My declaration of independence

I have the right to choose my own friends.
I have the right to live for my own chosen values ​​and I take the consequences it will have.
I have no right to friendship, respect or love from others. If I get it, it's a gift.
My love for my spouse and my children determines what I sacrifice for their sake. They are entitled to my love and respect.
I believe that love is the most important principle of humanity. Love is given to me by God. I am obliged to pass it on to my fellow human beings. How I choose to do that is my responsibility to God.
I will respect the belief, attitude and values ​​of other people, even though I do not agree.


I have the right to disregard views, attitudes and behaviors that I disagree with. If it leads to distance to friends, family or communities, then it is a consequence.

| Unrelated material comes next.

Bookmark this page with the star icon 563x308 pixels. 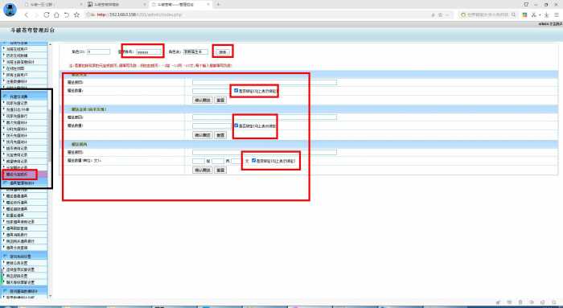tap(76, 14)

I have the right to put my limited resources and my efforts wherever I choose to do it. I can not cope with all distress and misery and need and sorrow, but I choose where I will do my work. My priority is my responsibility.
I feel obligated to forgive what others do to me. I hope others forgive me if I do things that hurt others.

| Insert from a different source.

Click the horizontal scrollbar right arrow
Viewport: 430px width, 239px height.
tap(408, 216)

My spouse and I, we are one. My children are part of this unit until they take responsibility for their own lives as soon as they are grown up and have their own family. My siblings have their own lives and are responsible for it. I do not charge them (children and siblings) any responsibility for my life and I do not expect anything from them, other than what they themselves want to do or do.

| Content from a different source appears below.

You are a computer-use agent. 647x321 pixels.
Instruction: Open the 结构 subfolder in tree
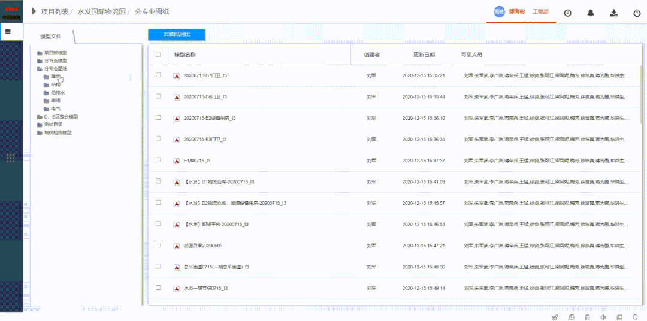(x=56, y=85)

To the extent my family or friends are in need, I will try to help with the care, the abilities and the resources I have, in respect of their own wishes and values.
To the extent that I myself need help or care, I will not expect anything other than what love must impose on my closest. I will respect that.
At the time when I can no longer take care of my own life, I want my friends and family to respect what I have expressed and that they will do what they think is best for me and least stressful to mine nearest.
I expect my closest family and friends to respect the above, but I can not demand it.